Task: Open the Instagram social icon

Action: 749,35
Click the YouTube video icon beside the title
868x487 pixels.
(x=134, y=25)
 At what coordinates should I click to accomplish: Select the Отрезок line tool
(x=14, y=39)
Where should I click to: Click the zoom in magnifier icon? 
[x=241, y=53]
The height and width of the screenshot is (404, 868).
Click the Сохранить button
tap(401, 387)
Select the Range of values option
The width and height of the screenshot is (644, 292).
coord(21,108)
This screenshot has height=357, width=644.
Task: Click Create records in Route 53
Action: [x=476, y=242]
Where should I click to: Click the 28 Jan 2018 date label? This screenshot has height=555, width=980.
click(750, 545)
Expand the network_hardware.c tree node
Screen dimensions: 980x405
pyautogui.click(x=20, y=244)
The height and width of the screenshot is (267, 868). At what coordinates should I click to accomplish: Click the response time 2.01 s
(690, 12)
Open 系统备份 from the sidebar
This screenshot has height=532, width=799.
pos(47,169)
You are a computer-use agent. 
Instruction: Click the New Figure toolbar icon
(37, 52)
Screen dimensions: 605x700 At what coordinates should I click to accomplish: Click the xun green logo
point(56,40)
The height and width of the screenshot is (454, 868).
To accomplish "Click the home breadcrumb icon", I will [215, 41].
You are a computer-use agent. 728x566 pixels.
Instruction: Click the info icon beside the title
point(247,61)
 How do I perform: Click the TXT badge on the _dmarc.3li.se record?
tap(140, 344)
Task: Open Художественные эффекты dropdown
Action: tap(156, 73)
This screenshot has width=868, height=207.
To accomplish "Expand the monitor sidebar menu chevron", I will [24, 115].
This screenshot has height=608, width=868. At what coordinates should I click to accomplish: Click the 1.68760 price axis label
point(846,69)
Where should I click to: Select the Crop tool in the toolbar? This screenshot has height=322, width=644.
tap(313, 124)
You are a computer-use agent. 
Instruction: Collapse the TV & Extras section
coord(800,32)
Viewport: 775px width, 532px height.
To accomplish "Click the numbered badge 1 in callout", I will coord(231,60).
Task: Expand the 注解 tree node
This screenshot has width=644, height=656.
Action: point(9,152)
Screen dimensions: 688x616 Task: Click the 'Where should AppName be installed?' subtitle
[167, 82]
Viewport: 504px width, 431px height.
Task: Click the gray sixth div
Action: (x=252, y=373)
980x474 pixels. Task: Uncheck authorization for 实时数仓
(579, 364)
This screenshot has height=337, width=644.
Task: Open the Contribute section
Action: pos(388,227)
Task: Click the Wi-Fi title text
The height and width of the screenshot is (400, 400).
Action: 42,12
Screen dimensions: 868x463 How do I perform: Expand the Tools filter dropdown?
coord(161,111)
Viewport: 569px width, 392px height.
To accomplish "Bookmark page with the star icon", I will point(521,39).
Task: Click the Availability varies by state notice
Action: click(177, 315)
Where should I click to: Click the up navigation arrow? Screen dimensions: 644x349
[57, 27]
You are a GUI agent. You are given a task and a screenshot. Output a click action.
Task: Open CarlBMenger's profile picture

- WHAT IS EXPECTED: Retype only the lines above between the line with "Click the YouTube video icon beside the title" and the line with "The height and width of the screenshot is (404, 868).", counting those two lines as well, and keep every character as it is.

- ANSWER TO THE EXERCISE:
Click the YouTube video icon beside the title
868x487 pixels.
(x=134, y=25)
 At what coordinates should I click to accomplish: Select the Отрезок line tool
(x=14, y=39)
Where should I click to: Click the zoom in magnifier icon? 
[x=241, y=53]
The height and width of the screenshot is (404, 868).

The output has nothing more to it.